I have met some magnificent teachers in my
life. Some were little children who held
a ball of sage in his hand until he was put under to sew up his arm and main
artery that he cut when his arm went through a window. Some were young boys, drooping chains, a
history of murder, and an angelic face that goes with some FASD (Fetal Alcohol Spectrum Disorder) youth, as well,
no empathy, another sign of FASD in many.
He was a magnificent young man who told his story of killing someone
with an axe, in most detailed ways with no emotion. I watched him turn into someone who no longer
bullied the others and became a more caring individual through four years. What he taught me, along with others int hat
group of kids you had broken laws, hurt people, belonged to city gangs, changed
their lives in incredible ways as I found those who could mentor them in their
traditional ways. As they were mentored,
so was I. I saw God every day in kids
and youth and adults I worked with through my whole career.
It has been a month that he is no longer
on this plane. It feels like a long long
longer time. I am sure he watches over
us, that he loved, and I feel his presence when I smudge. I am thinking I will need a spiritual way to
feel him close, this means, to me. At
first, it was overwhelming. Now, I have
found some peace and comfort. Was he a
perfect man, husband, father, grandfather?
No, but his teachings were perfect for me. I cannot say for everyone he was a
teacher. But, those who met him or spent
time with him during ceremony, or sat and saw him change as he counseled me,
they have seen what I saw, felt what I felt, and knew what I knew.
While he was ill, and I went back to
Alberta, I took medicines for him, that I knew he would have me collect, from
here and from Arizona. The last I took
over was given to his daughter who knows and experienced the kind of spiritual
man he was. He was young, 61 years old,
very traditional, and not one of his children has strayed away from absolute
life on The Good Red Road. He was a
blessing to them and they were to him.
They now have the responsibility and the honor and the hard work it
takes to live that life without him. I
have faith in his parenting and in them that they can do this. They have all my love and support.
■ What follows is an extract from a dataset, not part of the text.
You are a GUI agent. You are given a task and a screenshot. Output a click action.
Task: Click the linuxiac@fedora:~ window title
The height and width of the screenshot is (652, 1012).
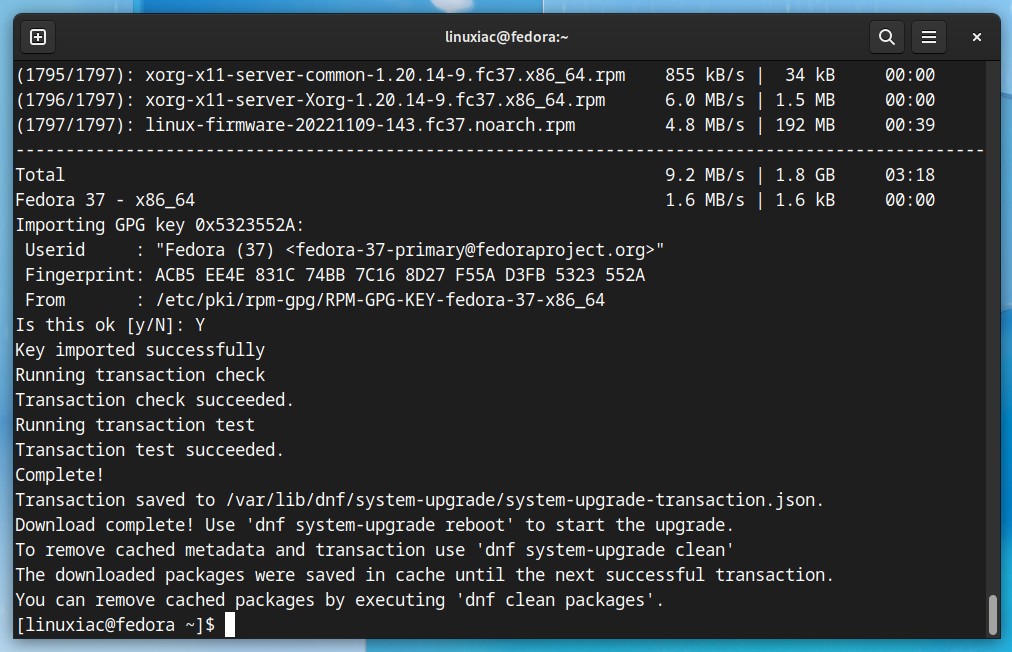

I owe my life and my youngest son’s life
to his knowing and his medicines, his prayers and patience. He had been told his time was short. One is never ready even then, I believe. That he went suddenly and in the arms of his
beloveds as he took his last breath, is comfort to me and, I am sure, to
them. While I will miss him beyond the
pale, they miss him more. He was truly a
fast-hold to all things good and spiritual and right things. Out of my admiration and belief in him, I
too, must find ways to carry on in his honor.
I spent a these few weeks feeling
vulnerable and a bit spiritually lost as I grappled with the physical loss his
passing meant to me. But I have taken
hold and I know that I have things yet to do, in his honor, and will remember
his teachings even more clearly now. I
have a sense he will manifest things for me to learn and to do. At the end of the month, I go back to Alberta
and I will make time to go to their family and gather with them in the love and
honor he was and bestowed on all of us who loved him.
This painting was done during his family
gathering in their home. As I listened,
I remembered his story of the horse(s) and what colors and what they were doing
meant. It was a good lesson for me. It came out when I needed that teaching. It came out as I needed the comfort during
the last opening of the casket and the traditional consecration of his
body. What strong young men and women he
has raised that even, at that last sight of him, they could do the ceremony
needed, sing his song that needed singing, and say their goodbyes. I was and am blessed by him always.